### Exercises to complete
**a.** Condense the paragraph of the passage about trying KSM that begins "It's setting a very bad precedent" into a short bulleted list that keeps its main points.
**b.** Transcribe the passage about trying KSM word for word, starting with "I'm right about" and going on through "predict KSM wins.".

So even when you misread what I write and step in a big pile of it, it's still my fault.

And I was pretty clear about what I think about torture. But to you, the entire explanation was nothing more than a simple, unnuanced "advocating torture."

> When that turns out to be flat out false (on a plain reading of the Constitution and the the court cases I cited above)...

Plain reading of the Constitution? Sorry, don't see it. As Martin pointed out, context is important, and the Preamble sets the context. "We the People" means Americans about to form the United States.

I admitted in an earlier post that if tried in a US civilian court, foreign nationals are accorded rights.

> When it turns out that our federal courts have routinely tried terrorists before...

I settled this earlier. I admitted I could have been clearer, but it should have been clear from the context I didn't mean American terrorists or terrorists apprehended in the US.

> Then it turns out that KSM was not picked up on a battlefield, you say he should be tried because of...Goebbels? Where are we going next?

Sorry. It was a form of argumentation called "drawing a parallel." Didn't intend to confuse you.

I really did think KSM was picked up off the battlefield. My bad. Sorry. But does that change the point I was making? He was an enemy combatant. He was arrested overseas.

> ...When it turns out that our federal courts have routinely tried terrorists before...

You just reiterated a misunderstanding of yours due to an imprecision of mine, which I corrected earlier. Seems I have to issue corrections and clarifications more than once for the same thing.

> The funny thing is that even if you were right about KSM not having a right to trial, it doesn't matter.

I'm right about that.

> The federal courts have jurisdiction over him, and he can be brought to trial there, whether he has rights or not. His choice is between military judges or 12 angry New Yorkers. I'd prefer the judges if I was him.

It's setting a very bad precedent. For one thing, like a couple of goofballs, Obama and Holder issued statements indicating they think a conviction is a done deal, which will allow KSM's lawyers to raise very plausible objections about the possibility of obtaining a fair trial. Some think their statements are an assault on due process. Next, there is the question of what evidence will be admissible. Then there is the probability that he was never read his Miranda rights. I predict KSM wins.

Lee said...

> Did you read the part right above that? You know, the one that says: "Torture is defined as any act by which severe pain or suffering, whether physical or mental..."

Yep.

> The "extreme form of..." is not actually a definition, as you asserted, but a distinction of torture from cruel and inhumane treatment--which is also, as it happens, a war crime under federal law.

Fine, Thomas, but after I originally posted comments about the brief, you wrote:

> Thomas: "More obviously, though, what I said wasn't an interpretation. It came straight out of the 18 USC 2340. There is obviously a difference between the "extreme pain" standard and the "severe pain" standard. You're substituting the definition of a lawyer arguing in a case for the definition of the statute."

It appears that you misread this earlier. The DOJ brief did not try to establish an "extreme pain" standard, you just inferred that it did.

I think, having read the law, the argument of whether or not waterboarding is torture under its terms seems to depend on whether it meets the "severe pain" standard, and whether it meets the "specific intent" standard. Both have to be met.

As to the legalities... My honest opinion? You have a point. But I think it's open to interpretation.

### Recorded data
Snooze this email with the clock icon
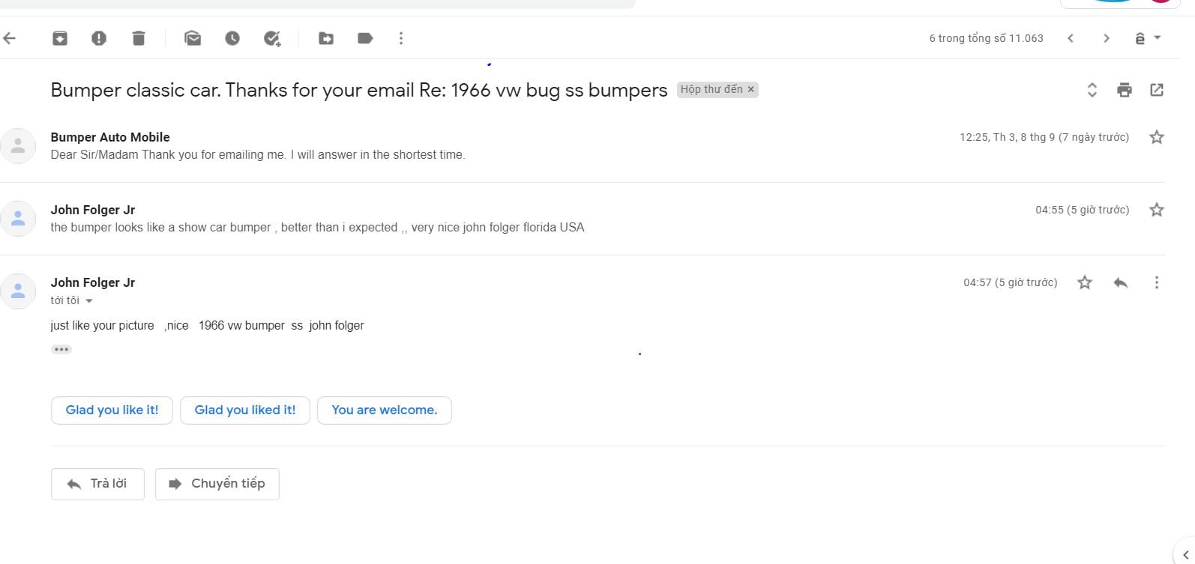 tap(232, 38)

### Completed exercise
**a.**
- Trying KSM in federal court sets a very bad precedent.
- Obama and Holder made statements suggesting a conviction is certain, which gives KSM's lawyers plausible grounds to question whether he can get a fair trial.
- Some consider those statements an assault on due process.
- It is unclear what evidence will be admissible.
- He was probably never read his Miranda rights.
- The writer predicts KSM will win.

**b.**
I'm right about that.

> The federal courts have jurisdiction over him, and he can be brought to trial there, whether he has rights or not. His choice is between military judges or 12 angry New Yorkers. I'd prefer the judges if I was him.

It's setting a very bad precedent. For one thing, like a couple of goofballs, Obama and Holder issued statements indicating they think a conviction is a done deal, which will allow KSM's lawyers to raise very plausible objections about the possibility of obtaining a fair trial. Some think their statements are an assault on due process. Next, there is the question of what evidence will be admissible. Then there is the probability that he was never read his Miranda rights. I predict KSM wins.